Supplied records:
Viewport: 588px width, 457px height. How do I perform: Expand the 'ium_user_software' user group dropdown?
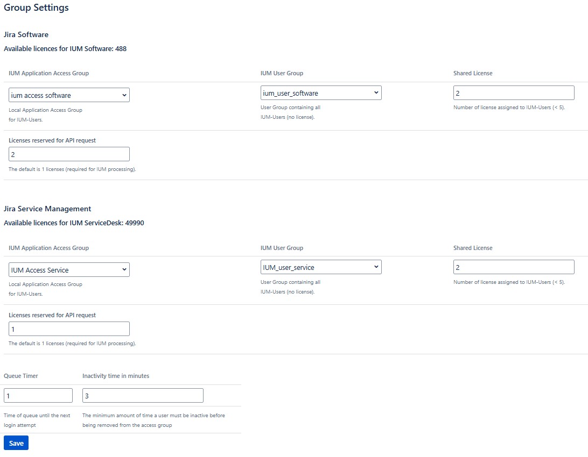[x=320, y=93]
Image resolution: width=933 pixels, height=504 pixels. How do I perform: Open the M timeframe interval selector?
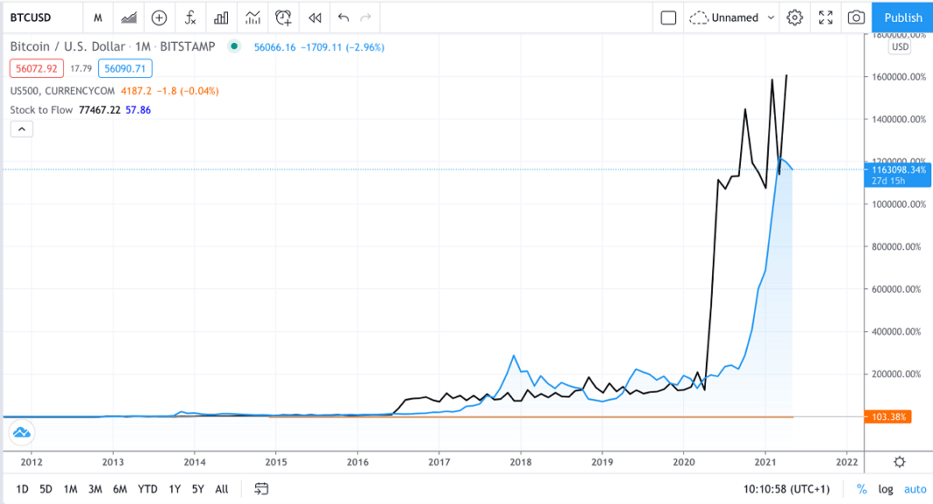pyautogui.click(x=98, y=17)

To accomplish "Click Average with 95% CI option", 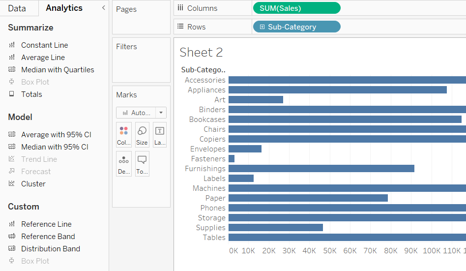I will 56,135.
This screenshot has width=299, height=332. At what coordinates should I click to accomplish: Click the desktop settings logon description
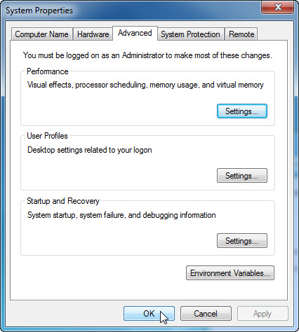90,150
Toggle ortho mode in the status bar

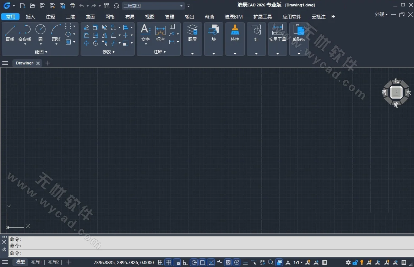185,262
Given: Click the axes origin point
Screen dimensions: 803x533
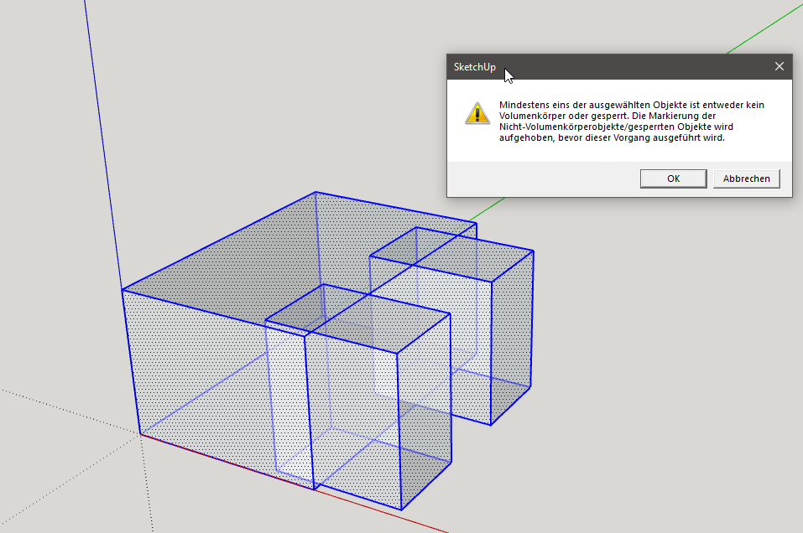Looking at the screenshot, I should [140, 433].
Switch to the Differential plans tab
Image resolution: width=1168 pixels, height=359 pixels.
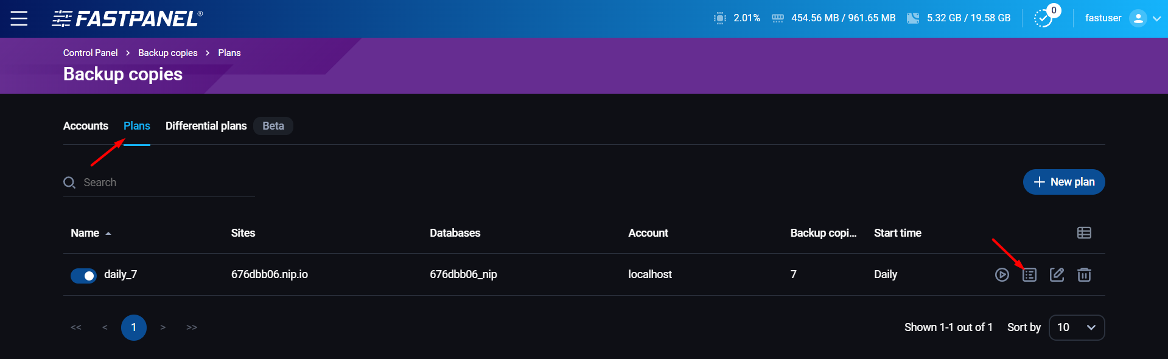coord(206,126)
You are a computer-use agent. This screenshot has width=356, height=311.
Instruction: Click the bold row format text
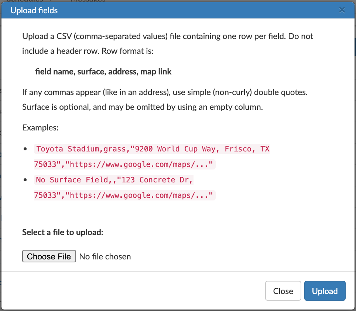[x=103, y=71]
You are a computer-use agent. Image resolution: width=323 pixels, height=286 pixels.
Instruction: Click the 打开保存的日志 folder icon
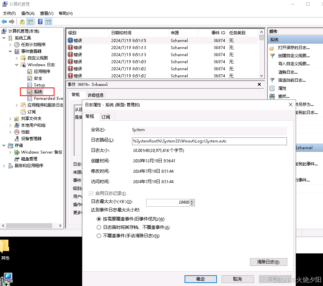click(272, 48)
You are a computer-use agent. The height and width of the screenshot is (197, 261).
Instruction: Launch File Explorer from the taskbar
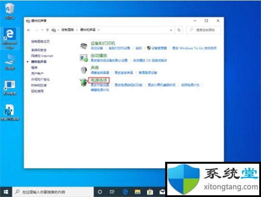(138, 192)
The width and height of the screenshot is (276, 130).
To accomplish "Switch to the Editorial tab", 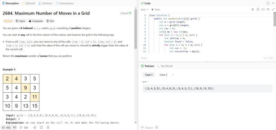I will tap(28, 3).
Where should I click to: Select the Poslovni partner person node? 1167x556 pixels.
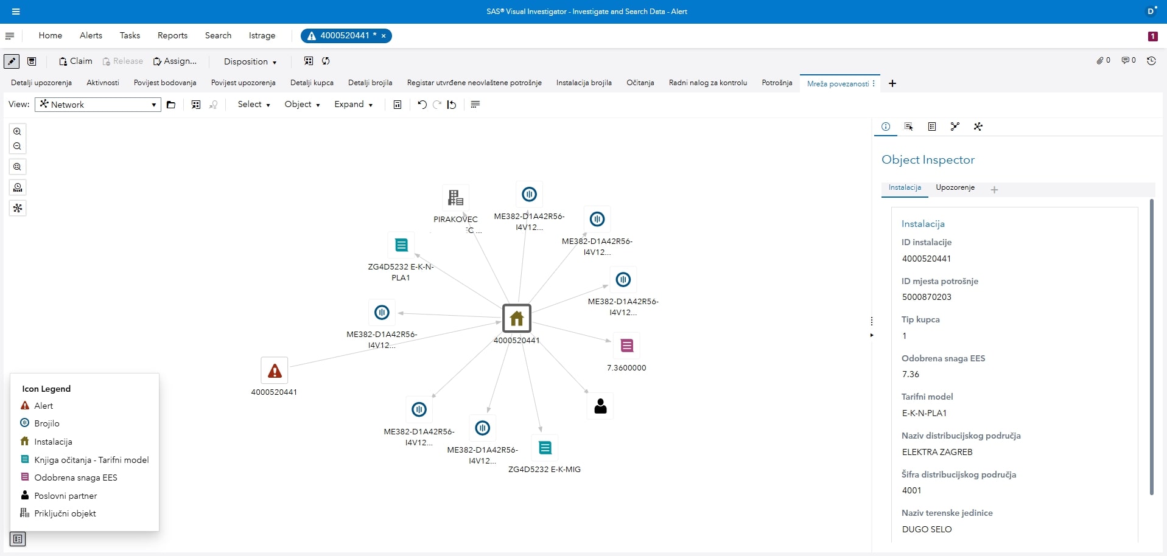pyautogui.click(x=600, y=406)
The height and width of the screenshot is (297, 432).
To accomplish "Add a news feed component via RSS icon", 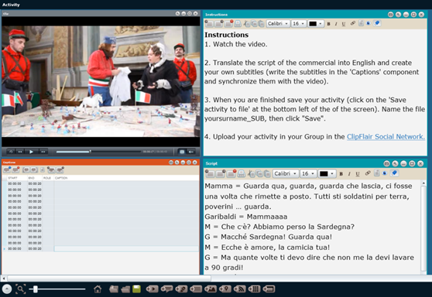I will point(240,288).
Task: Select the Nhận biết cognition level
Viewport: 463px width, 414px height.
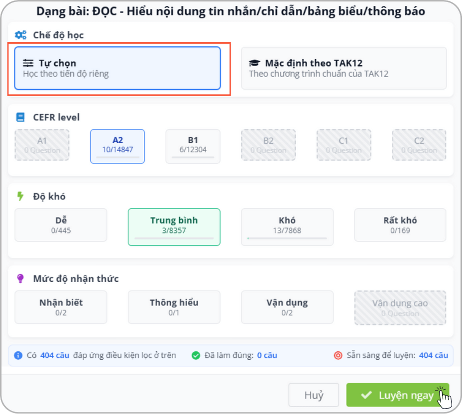Action: [61, 307]
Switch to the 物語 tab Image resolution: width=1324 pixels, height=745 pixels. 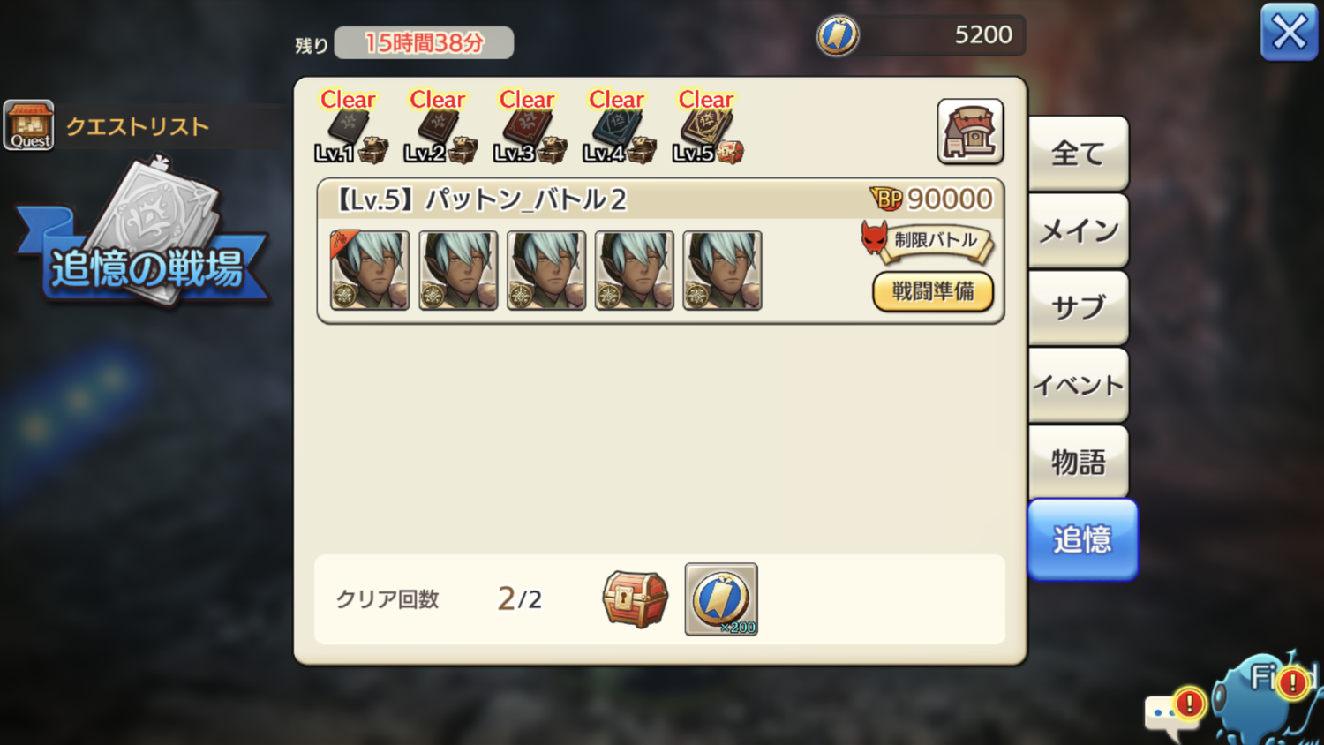1078,462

Task goal:
Search the entries for the word "agent", then list each line that holds it.

Exercise response:
You are a computer-use agent. This screenshot has width=356, height=311.
You are a computer-use agent. Image resolution: width=323 pixels, height=286 pixels.
You are a computer-use agent. The height and width of the screenshot is (197, 261).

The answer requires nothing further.